DNRE Responds to Kalamazoo River Oil Spill
August 12, 2010
All summer long, American television audiences have been subjected to tales of an environmental disaster as images of the Gulf of Mexico oil spill were beamed into their homes almost daily. Then in late July, Michigan residents were given front row seats to a similar - albeit much smaller in scope - disaster as a leaking oil pipeline spilled heavy crude oil into Talmadge Creek, which flows into the Kalamazoo River near Marshall.

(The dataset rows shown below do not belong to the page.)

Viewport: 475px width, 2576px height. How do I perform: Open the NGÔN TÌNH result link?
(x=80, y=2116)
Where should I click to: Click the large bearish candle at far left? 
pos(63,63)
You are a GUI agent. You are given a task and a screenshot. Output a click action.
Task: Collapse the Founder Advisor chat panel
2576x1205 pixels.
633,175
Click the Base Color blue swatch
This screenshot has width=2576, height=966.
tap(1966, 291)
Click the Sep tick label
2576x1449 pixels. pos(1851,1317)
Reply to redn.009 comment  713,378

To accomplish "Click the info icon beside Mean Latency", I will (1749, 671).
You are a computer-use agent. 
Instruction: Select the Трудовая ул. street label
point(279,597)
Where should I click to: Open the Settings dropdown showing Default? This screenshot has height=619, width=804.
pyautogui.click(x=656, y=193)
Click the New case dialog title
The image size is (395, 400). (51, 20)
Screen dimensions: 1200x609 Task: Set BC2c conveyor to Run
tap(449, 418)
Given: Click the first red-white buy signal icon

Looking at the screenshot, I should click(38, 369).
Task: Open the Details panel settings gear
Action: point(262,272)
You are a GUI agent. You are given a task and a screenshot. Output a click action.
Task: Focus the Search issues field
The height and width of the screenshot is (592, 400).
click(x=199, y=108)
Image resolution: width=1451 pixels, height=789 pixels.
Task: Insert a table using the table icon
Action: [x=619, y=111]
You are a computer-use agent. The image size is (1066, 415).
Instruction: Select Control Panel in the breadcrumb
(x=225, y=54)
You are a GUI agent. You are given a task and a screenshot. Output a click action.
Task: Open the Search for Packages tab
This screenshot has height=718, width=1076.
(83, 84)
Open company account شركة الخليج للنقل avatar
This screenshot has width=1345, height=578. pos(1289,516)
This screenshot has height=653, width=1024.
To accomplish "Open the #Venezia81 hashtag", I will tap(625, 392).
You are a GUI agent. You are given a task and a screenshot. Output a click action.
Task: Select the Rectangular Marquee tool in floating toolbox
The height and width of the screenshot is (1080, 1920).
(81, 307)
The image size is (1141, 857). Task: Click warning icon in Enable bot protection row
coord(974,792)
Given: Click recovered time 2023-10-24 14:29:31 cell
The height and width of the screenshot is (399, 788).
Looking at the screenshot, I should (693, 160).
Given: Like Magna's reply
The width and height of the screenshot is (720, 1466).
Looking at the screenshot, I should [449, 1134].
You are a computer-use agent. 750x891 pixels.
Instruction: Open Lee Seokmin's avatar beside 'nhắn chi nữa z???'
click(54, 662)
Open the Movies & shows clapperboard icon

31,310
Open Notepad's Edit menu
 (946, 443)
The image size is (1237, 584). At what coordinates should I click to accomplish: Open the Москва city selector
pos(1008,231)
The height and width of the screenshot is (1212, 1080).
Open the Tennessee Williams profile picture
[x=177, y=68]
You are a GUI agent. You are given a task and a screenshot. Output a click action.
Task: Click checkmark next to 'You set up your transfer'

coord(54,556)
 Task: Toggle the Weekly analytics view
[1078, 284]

Exactly how much oil leaked from the pipeline - which transported crude oil from Indiana to Sarnia, Ontario - is in dispute with estimates ranging from about 800,000 gallons to more than a million. Either way, the spill was catastrophic; enough oil escaped from the pipeline to put a petroleum sheen on the river for 35 miles downstream from Marshall to just upstream from the Kalamazoo city limits and to coat the riparian zone with black gunk along the way.
Because petroleum pipelines fall under the jurisdiction of the federal government, the Environmental Protection Agency became the lead agency to oversee the disaster with the U.S. Fish and Wildlife Service taking on the task of protecting the fish and wildlife resources along the waterway.
But the Department of Natural Resources and Environment sprung into action as well, aiding the federal effort to rescue and protect fish and wildlife along the river corridor.
"We're in it from soup to nuts," said DNRE Director Becky Humphries. "Our fisheries and wildlife people and our law enforcement officers have been on the scene from the start. Our water people are out sampling, upstream and downstream, and our air quality people are working with the communities to make sure we're evacuating the right people.
"We're in it up to our eyeballs – a whole department effort."
The DNRE Fisheries Division immediately mobilized teams to begin surveying the affected area to try to determine the extent of the damage to fish and wildlife resources. (Reptiles and amphibians are overseen by the Fisheries Division.) Teams were on the water, observing and collecting specimens downriver from the spill within a couple of days, as soon as the EPA allowed them on the water.
"We need to know the impacts of this event as soon as we can," said Gary Whelan, Fisheries Division's Hatchery Program manager who was acting chief of the division the week that the leak occurred. "Oiled reptiles are a problem and we certainly have a lot of them. We've seen a lot of turtles in distress."
Fisheries crews sampling the river as well as U.S. Fish and Wildlife Service employees are collecting oil-covered turtles and taking them to rehabilitation centers to be cleaned up. A pair of soft-shelled turtles that were collected and cleaned were released at Binder Park Zoo in Battle Creek.
Through the early days of the leak, the fisheries crews failed to find any large-scale fish kills. But just because fisheries staffers have yet to find largescale fish kills, doesn't mean they won't.
"We might see delayed mortalities," Whelan said. "We'll be looking for fish kills for some time to come. We'll be surveying for certainly weeks and it could be months."
And fish are not the only concern, Whelan said. What about insects? Crayfish? Mussels? Frogs?
"Those things can be hard to detect," Whelan said.
Fisheries Division has good data on what fisheries populations should look like along the river because of the division's long term Status and Trends Survey Program. So future population surveys could yield important information on how fish were affected by the spill. But similar data does not exists for reptiles or amphibians, so fisheries crews are conducting surveys upstream from the spill to try to generate baseline data for future comparisons.
John Lerg, wildlife habitat biologist out of the DNRE's Plainwell office, went to the scene of the spill immediately to assess the damage.
"Early in the week I was looking at the oil on the habitat," said Lerg, a 40 year DNRE veteran. "Later in the week I was working with a team trying to capture birds and transport them to rehabilitation facilities.
"Now I'm imbedded on a fisheries team looking for anything you might see at near shore environments."
Lerg, who was on Morrow Pond (where the oil spill seemed to have been contained) a week after the spill began, said the wildlife he saw on the pond – ranging from turtles to great blue herons looked to be healthy."
"I've been investigating reports of oiled birds downstream from here and from what I can tell, the reports are true," he said. "These birds are able to fly and are able to cover 10 or 20 miles. We don't see many birds that can not fly."
Lerg said many of the Canada geese that are covered with oil are clustering at locations where there are other birds.
"They're pulling up on mowed grass areas and staying out of the water," Lerg said. "There may be 100 geese and maybe 15 to 20 of them are oiled."
Lerg said workers have taken a number of creatures - Canada geese, mallard ducks, a great blue heron, a kingfisher, muskrats, a mute swan – to the rehabilitation center. And though he's not seen a lot of mortality – other than muskrats, he's not sure wildlife is out of the woods yet.
"I'm very concerned about the amount of oil in the habitat near the spill sight," he said. "I'm afraid the oil is going to not only impact wildlife directly but also impact it indirectly by affecting the wetland vegetation and aquatic vegetation and degrading the wildlife habitat."